O casal oficializou a união em cerimônia voltada ao público LGBTQIAPN+ – Foto: Ascom DPE-RR

Amanda relatou que o cuidado com os detalhes fez toda a diferença. “Desde o primeiro contato fomos acolhidas. A defensora cuidou até do buquê, tinha fotógrafos, música, transmissão ao vivo”, afirmou. Para a supervisora de atendimento, a oficialização trouxe garantias legais importantes. “Foi um dos dias mais importantes das nossas vidas, além de garantir nossos direitos como casal”, celebrou.

Em uma das edições mais recentes, realizada em parceria com a Igreja Evangélica Batista da Lagoinha de Boa Vista, 41 casais formalizaram a união civil e religiosa. De acordo com a professora Vanessa Alves, que está com o auxiliar de logística Paulo Sérgio desde 2020, o momento religioso representou um compromisso ainda maior que o civil, pois envolveu também a fé do casal.

“Casar no civil já é um compromisso sério, e no religioso foi ainda mais especial. Queríamos assumir publicamente a nossa escolha de sermos uma família cristã”, disse. Vanessa ressaltou que a participação no projeto tornou todo o processo mais simples. “A Defensoria cuidou de toda a parte burocrática e a igreja ofereceu o espaço e a cerimônia, o que tornou tudo mais acessível”, contou.

De acordo com Paulo, a organização da cerimônia foi determinante para tornar o dia memorável. “O evento foi pensado e organizado com muito carinho. Foi um momento único, de muita emoção e alegria”, afirmou.

O auxiliar de logística também observou que a parceria entre Defensoria e igreja uniu a formalização no cartório à celebração religiosa de forma harmoniosa. “Com o apoio da Defensoria e da igreja, foi possível unir a parte documental à cerimônia religiosa”, disse.
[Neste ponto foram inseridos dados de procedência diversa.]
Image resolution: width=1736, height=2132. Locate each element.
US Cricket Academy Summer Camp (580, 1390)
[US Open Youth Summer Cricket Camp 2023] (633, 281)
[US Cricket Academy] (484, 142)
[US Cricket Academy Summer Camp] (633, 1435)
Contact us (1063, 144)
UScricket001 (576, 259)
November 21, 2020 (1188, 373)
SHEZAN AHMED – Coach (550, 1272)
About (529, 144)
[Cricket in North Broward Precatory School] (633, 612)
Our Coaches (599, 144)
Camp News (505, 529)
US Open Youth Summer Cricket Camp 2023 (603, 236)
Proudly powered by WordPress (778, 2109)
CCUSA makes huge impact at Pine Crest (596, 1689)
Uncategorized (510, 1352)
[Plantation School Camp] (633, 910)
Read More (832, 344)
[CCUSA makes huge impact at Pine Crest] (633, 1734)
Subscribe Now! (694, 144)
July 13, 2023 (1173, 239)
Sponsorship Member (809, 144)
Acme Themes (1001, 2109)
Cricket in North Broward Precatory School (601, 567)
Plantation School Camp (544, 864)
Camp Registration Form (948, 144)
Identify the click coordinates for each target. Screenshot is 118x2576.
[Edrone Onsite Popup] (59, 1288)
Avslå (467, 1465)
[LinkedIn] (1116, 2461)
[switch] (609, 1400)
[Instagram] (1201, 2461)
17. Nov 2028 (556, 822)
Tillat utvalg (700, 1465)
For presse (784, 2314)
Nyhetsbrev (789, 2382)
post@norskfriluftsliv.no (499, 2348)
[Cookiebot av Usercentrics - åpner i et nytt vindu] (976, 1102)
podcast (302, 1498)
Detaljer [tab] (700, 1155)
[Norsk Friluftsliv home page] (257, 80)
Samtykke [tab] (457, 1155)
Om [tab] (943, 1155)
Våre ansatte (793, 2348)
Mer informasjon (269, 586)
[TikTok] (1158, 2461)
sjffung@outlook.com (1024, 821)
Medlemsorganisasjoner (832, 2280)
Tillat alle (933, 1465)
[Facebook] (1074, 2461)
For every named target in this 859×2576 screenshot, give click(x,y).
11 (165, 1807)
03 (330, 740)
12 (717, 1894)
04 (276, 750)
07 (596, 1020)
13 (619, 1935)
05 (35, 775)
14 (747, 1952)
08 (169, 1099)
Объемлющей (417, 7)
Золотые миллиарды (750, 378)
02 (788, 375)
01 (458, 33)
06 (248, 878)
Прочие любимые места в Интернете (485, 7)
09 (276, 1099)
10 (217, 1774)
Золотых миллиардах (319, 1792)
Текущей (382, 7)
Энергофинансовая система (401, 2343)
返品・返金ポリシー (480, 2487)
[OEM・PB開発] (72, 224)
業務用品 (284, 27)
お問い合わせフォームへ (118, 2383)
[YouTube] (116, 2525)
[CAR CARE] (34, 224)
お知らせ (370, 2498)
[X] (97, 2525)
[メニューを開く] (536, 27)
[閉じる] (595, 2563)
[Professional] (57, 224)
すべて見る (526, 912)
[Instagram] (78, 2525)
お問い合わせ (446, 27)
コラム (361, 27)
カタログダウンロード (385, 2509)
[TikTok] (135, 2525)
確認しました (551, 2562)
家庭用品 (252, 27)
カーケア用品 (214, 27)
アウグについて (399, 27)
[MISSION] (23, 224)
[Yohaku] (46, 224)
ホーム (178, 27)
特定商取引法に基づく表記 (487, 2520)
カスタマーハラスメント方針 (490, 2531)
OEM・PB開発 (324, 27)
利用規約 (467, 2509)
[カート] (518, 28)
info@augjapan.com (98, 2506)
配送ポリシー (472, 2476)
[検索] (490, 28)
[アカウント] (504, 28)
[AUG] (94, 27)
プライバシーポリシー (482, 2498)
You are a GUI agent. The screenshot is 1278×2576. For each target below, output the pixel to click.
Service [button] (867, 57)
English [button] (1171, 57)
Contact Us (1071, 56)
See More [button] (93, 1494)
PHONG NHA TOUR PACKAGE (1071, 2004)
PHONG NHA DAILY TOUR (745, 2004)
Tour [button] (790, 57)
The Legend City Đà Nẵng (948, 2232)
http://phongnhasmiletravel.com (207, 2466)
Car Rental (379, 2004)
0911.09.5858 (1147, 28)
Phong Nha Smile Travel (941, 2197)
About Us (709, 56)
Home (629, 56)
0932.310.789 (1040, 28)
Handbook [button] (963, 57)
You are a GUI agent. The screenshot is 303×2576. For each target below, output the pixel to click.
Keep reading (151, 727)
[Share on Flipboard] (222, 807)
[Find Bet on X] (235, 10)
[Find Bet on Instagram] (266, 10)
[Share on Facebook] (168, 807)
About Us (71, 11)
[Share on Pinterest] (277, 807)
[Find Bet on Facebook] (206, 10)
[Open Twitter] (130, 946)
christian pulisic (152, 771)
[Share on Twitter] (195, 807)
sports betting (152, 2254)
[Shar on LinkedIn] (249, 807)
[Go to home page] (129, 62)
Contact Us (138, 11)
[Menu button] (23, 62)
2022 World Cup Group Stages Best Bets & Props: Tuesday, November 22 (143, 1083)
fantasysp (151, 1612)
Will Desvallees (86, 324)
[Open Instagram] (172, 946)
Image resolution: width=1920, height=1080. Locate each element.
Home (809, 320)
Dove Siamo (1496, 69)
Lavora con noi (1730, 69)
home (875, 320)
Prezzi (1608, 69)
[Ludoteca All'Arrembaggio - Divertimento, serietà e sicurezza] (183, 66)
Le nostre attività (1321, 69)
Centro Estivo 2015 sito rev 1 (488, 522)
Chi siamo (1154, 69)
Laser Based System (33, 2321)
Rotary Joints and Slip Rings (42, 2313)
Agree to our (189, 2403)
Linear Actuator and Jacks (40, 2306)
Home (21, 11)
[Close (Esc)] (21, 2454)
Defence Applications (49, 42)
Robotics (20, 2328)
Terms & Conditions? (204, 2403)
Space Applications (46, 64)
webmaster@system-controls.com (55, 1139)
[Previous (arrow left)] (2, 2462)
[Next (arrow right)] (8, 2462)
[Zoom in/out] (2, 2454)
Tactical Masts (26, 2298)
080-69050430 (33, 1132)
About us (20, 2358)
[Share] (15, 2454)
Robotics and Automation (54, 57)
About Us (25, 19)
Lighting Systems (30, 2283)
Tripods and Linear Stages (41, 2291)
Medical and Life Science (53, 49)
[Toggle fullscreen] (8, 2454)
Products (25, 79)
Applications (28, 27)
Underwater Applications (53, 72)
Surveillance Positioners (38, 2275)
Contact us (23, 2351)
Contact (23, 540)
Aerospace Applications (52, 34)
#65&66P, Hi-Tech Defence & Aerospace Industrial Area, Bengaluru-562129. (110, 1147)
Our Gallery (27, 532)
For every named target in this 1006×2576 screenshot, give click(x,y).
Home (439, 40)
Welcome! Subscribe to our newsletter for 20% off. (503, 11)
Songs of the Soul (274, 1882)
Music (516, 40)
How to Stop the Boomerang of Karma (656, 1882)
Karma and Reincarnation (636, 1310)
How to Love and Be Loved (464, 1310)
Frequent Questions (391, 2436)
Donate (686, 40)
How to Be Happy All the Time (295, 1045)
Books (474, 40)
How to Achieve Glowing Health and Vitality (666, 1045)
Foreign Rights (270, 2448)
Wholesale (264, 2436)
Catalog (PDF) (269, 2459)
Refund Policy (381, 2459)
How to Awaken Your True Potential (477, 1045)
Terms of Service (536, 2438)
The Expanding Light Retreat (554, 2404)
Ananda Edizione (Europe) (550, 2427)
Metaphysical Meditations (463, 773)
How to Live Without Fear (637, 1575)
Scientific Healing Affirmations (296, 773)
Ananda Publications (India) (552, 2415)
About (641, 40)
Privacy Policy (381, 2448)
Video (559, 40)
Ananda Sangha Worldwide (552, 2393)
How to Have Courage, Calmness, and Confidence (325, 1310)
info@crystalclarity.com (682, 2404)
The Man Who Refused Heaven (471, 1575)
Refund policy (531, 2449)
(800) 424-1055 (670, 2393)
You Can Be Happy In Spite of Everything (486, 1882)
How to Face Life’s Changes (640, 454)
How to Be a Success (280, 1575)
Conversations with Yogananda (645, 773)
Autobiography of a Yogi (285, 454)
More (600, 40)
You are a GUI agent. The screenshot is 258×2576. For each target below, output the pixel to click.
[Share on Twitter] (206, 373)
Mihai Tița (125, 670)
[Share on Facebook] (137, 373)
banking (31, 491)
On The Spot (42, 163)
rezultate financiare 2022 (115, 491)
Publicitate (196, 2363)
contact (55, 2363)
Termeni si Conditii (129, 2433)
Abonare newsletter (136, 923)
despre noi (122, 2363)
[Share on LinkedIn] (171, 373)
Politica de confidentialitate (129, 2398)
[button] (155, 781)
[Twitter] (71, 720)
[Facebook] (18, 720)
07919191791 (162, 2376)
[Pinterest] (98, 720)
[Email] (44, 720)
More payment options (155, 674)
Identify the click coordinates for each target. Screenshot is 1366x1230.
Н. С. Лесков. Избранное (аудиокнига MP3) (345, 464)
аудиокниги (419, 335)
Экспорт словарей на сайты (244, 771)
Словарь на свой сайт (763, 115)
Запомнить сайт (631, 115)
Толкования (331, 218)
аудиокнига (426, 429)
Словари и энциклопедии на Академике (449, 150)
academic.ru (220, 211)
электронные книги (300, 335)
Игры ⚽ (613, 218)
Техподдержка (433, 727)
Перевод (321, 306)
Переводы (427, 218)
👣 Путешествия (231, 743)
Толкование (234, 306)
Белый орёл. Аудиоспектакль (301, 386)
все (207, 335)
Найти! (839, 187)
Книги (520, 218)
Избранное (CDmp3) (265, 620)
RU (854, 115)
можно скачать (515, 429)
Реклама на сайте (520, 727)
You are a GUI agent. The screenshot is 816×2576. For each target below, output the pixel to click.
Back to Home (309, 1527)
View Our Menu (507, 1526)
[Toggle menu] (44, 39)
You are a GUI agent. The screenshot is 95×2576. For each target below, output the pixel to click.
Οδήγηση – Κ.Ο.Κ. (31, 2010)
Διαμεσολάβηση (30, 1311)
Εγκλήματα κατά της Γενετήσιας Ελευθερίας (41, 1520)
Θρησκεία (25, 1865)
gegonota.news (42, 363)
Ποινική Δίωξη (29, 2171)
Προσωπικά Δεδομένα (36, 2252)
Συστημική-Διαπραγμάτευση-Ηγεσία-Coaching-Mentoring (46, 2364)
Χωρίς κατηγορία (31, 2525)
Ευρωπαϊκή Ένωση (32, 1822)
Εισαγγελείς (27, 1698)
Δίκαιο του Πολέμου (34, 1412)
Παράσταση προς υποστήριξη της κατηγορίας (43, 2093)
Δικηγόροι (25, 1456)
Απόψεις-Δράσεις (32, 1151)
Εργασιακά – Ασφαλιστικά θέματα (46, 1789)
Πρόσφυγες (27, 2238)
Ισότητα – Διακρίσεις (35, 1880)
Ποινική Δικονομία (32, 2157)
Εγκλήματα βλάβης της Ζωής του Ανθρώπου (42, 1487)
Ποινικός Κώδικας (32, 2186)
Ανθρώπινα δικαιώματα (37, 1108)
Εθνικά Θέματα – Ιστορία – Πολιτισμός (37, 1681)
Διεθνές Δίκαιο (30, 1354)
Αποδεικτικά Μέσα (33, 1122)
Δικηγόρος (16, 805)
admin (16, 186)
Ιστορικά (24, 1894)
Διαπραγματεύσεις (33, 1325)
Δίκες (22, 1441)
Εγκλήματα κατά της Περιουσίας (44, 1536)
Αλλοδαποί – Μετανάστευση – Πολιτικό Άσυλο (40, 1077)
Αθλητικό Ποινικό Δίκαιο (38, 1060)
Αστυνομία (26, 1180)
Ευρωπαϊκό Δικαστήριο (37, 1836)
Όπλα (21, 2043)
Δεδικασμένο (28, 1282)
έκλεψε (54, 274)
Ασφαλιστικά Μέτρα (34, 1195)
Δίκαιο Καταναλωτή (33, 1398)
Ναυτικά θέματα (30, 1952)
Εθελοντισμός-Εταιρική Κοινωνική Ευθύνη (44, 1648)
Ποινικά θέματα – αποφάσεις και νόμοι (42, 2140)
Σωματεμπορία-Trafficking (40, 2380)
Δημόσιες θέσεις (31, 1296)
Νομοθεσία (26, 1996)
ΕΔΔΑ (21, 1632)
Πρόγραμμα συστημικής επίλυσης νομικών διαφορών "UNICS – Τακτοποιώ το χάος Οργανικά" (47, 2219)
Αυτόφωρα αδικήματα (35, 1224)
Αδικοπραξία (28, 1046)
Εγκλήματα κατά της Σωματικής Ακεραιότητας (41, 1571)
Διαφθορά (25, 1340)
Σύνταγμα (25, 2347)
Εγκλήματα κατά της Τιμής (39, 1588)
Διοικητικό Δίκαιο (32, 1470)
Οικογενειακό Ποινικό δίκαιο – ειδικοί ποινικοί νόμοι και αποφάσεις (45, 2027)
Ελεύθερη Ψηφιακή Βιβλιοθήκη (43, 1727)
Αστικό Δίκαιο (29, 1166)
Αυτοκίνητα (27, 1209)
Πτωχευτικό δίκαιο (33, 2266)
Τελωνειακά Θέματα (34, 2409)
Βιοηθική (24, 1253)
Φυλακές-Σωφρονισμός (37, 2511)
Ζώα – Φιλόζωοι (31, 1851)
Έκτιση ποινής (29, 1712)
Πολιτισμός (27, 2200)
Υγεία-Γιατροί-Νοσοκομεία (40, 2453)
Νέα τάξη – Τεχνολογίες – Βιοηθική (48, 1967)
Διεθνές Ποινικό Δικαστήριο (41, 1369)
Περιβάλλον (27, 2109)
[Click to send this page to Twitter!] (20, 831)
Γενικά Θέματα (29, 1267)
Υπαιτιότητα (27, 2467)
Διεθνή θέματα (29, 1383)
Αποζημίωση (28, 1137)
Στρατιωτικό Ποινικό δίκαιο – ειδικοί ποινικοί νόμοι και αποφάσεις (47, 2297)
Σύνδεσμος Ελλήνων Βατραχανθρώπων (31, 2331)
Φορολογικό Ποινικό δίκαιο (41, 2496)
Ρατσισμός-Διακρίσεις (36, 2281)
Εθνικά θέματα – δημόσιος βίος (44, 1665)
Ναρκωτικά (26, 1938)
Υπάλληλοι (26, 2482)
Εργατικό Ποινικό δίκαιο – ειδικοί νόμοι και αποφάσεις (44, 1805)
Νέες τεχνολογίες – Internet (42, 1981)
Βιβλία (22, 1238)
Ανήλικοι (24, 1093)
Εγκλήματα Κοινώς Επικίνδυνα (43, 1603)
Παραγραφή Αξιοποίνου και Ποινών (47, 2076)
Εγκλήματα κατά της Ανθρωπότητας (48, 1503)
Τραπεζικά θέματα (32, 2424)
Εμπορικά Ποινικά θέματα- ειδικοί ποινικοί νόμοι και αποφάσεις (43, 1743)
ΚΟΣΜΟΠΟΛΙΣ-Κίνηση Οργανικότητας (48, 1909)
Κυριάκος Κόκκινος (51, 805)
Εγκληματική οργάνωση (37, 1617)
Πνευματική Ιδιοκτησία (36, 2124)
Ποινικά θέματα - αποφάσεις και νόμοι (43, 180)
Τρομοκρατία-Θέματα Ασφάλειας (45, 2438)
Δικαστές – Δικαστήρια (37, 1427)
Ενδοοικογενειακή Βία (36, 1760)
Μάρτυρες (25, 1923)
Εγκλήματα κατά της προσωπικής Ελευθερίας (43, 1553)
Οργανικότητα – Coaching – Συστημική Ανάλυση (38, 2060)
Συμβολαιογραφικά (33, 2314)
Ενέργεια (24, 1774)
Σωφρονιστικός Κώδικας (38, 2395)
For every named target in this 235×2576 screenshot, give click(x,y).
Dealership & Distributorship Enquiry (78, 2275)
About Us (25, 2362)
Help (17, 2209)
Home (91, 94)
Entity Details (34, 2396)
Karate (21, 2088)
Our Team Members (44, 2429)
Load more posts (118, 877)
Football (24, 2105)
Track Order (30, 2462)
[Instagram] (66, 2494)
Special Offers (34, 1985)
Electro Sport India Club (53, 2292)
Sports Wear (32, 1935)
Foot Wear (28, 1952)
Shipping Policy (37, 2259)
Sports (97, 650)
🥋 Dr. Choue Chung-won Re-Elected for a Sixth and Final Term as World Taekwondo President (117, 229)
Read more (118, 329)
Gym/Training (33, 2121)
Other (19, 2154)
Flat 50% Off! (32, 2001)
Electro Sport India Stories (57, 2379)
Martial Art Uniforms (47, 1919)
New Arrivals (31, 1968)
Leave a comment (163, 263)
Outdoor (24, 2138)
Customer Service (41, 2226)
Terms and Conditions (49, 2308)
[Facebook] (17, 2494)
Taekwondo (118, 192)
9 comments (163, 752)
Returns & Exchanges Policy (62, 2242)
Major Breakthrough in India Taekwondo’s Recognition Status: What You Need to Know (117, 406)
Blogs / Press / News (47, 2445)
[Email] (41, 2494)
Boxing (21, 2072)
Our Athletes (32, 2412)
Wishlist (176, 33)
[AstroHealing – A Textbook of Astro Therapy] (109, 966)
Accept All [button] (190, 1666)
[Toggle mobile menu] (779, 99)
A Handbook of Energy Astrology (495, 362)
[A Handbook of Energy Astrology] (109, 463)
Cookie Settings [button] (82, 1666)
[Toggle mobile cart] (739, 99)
Vanessa Alves e Paulo Sérgio se casaram em cerimônia civil e religiosa. – Foto: Arquivo pessoal

Iniciativa em expansão

A defensora pública e coordenadora do projeto, Elceni Diogo, destacou a adesão da população. “As pessoas constantemente perguntam quando vai ter uma nova edição. Para 2025, elaboramos um calendário anual e resolvemos estruturar o projeto como temático, personalizando cada edição conforme o público que vai receber o casamento”, revelou.

Diogo também ressaltou que o ‘Enfim, Casados’ envolve mais que a formalização. “É muito mais que um casamento. É uma ação de cidadania que regulariza documentos, fortalece laços familiares, desburocratizando esse processo”, ressaltou.

Conforme o defensor público-geral de Roraima, Oleno Matos, o projeto tem como objetivo atender à necessidade de quem precisa. “Observamos uma grande demanda por legalização matrimonial. Então, surgiu a ideia do ‘Enfim, Casados’, e realizamos a primeira edição em parceria com a prefeitura e cartórios, unindo mais de 200 casais”, relembrou.

Matos destacou a evolução da iniciativa. “Aprimoramos o projeto para alcançar especialmente quem mais precisa. A Defensoria busca garantir direitos fundamentais à população vulnerável”, completou.